Belgium's Thomas Pieters and Mexican Carlos Ortiz were a stroke further back on six-under as headline acts Justin Thomas (71) and Rory McIlroy (69) laboured on an oppressive day marred by a long suspension due to the threat of lightning.
Straka was cooling off in the clubhouse before the two-hour 20-minute break was called, and savouring a return to form after a dire period on the U.S. PGA Tour.
"If you put it in the fairway on this course you can really take advantage," Straka told reporters after rolling in eight birdies in a blemish-free round.
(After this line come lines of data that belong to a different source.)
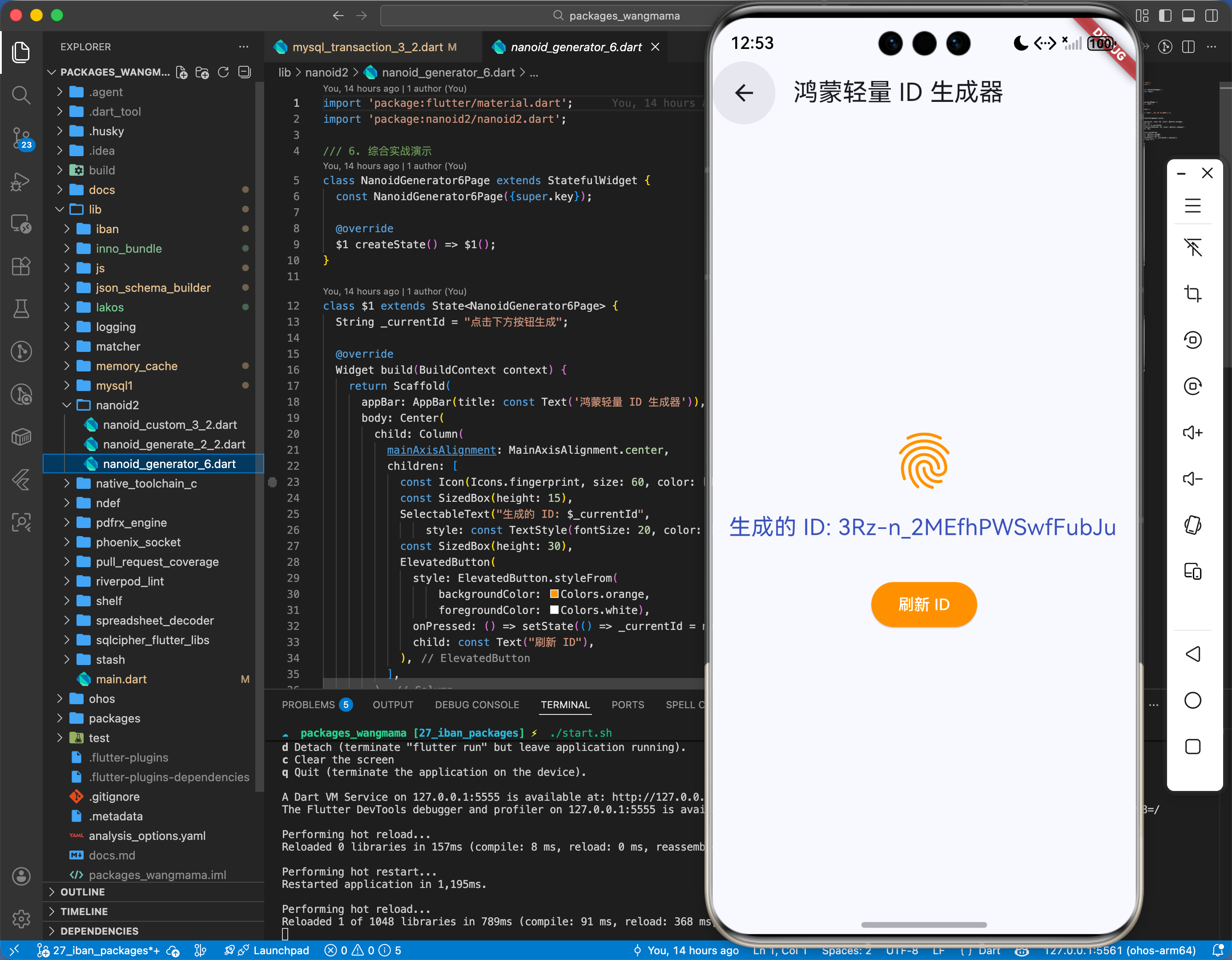
Task: Toggle the primary sidebar layout button
Action: (1165, 15)
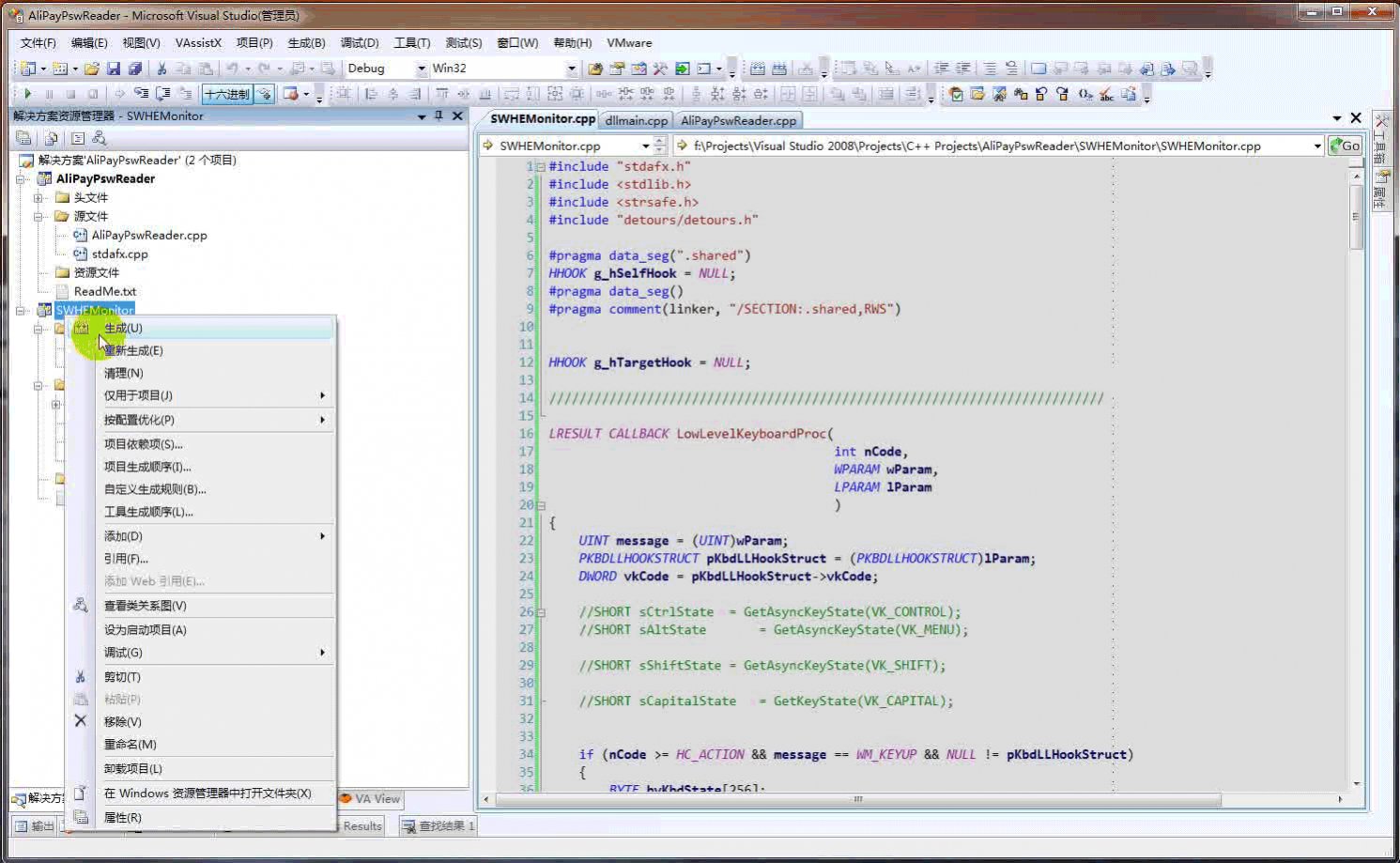This screenshot has height=863, width=1400.
Task: Click the Start Debugging play icon
Action: [x=28, y=94]
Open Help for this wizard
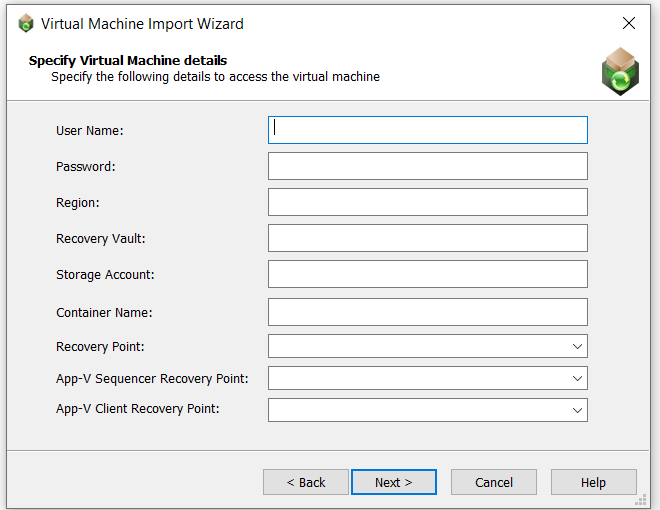The height and width of the screenshot is (510, 660). 593,482
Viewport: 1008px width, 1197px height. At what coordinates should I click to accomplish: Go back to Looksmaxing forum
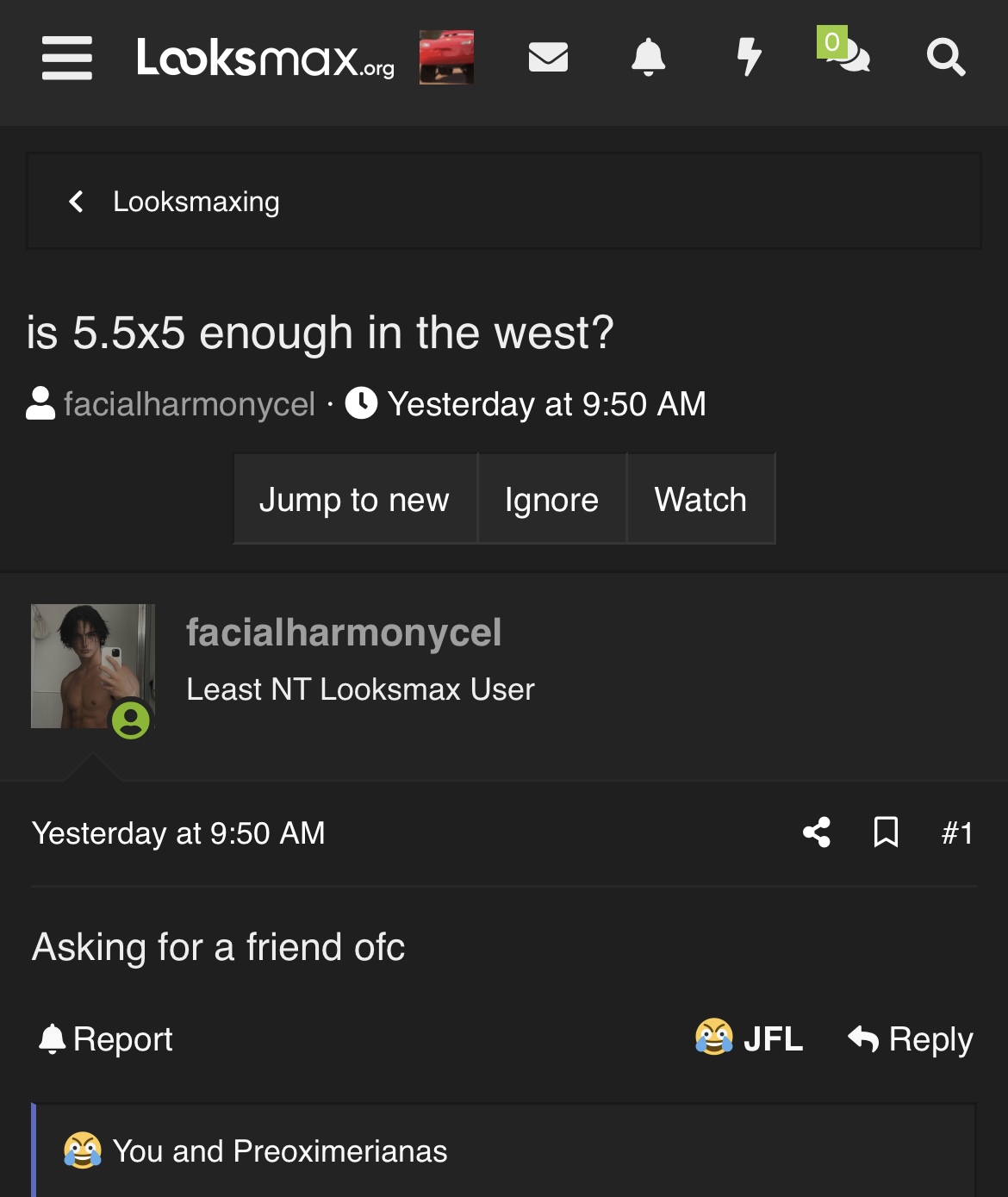coord(174,202)
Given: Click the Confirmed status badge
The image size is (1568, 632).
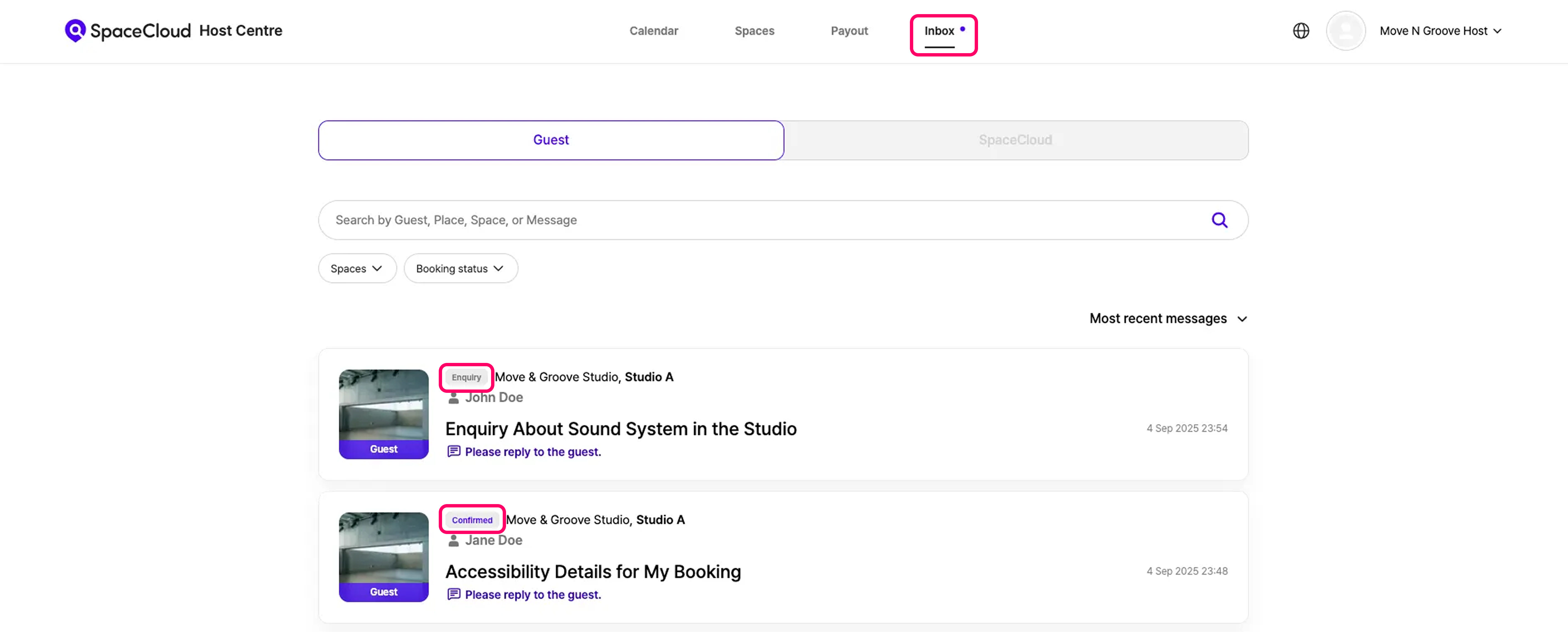Looking at the screenshot, I should (472, 520).
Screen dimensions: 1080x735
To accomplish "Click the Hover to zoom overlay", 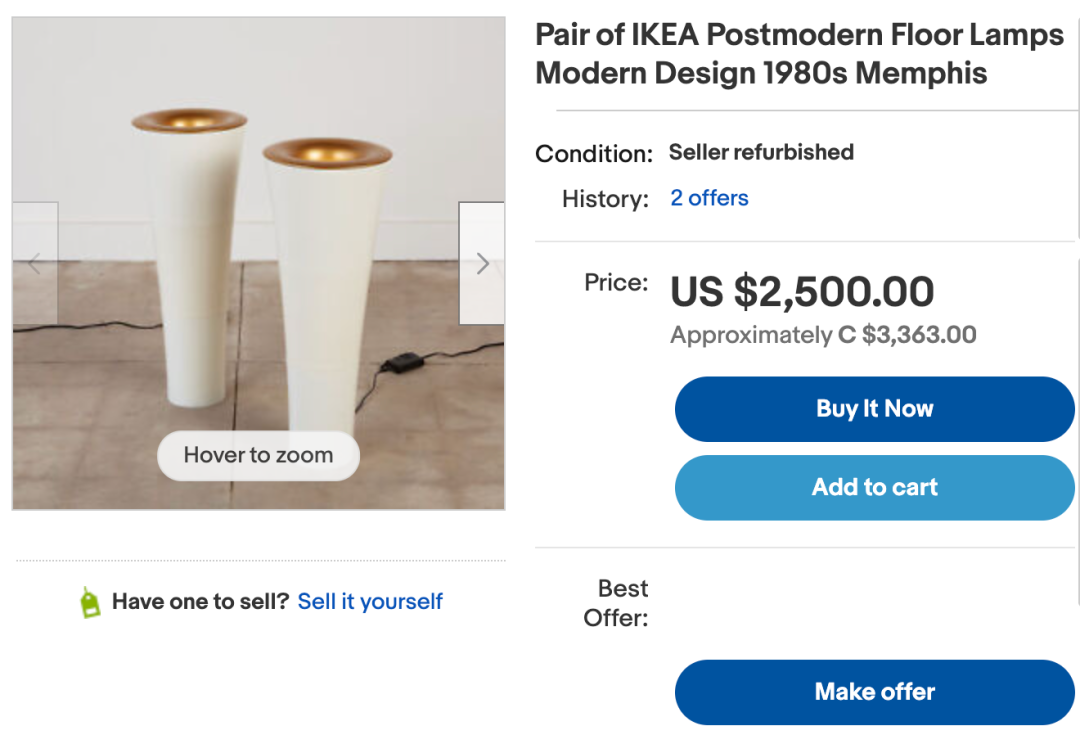I will coord(258,456).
"I got hot with my irons, especially my short irons, my wedges. I was really knocking down the flagstick and really tried to stay aggressive."
Masters champion Matsuyama, carrying Japan's medal hopes on his shoulders after recently recovering from COVID-19, shot a 69 to be six off the pace but said he felt the lingering effects of his illness as he ran out of gas on the back nine.
Matsuyama had four birdies in his first eight holes before bogeys on nine and 11 stalled him.
"It was very difficult. Towards the end, mental side and focus faded away from me," said the burly 29-year-old, Japan's first major winner.
In such a golf-mad nation, Matsuyama deserved a crowd but the lack of spectators due to COVID-19 made for a surreal atmosphere.
Volunteers held up "quiet" signs to patches of vacant grass and British Open champion Collin Morikawa (69) called "fore" somewhat needlessly as he sprayed a shot into trees on the first.
American Morikawa was hardly alone in having to hack his way out of the thick Zoysia grass thriving off the fairways.
Others had little pay on the greens, including Thomas. The American was a picture of torment after none of his birdie putts fell in an astonishing round of 18 pars.
Pieters took an easier route to the hole with an eagle on the par-four 11th, landing a 127-yard iron behind the pin and watching it back-spin into the cup.
It highlighted a courageous round for the Belgian who woke feeling "terrible" after suffering fever, head-ache and a minor COVID-19 scare on Wednesday.
"Both of my COVID tests came back negative. I was feeling a bit stressed yesterday, but I probably just didn’t drink enough. I’m feeling a bit better now," he said.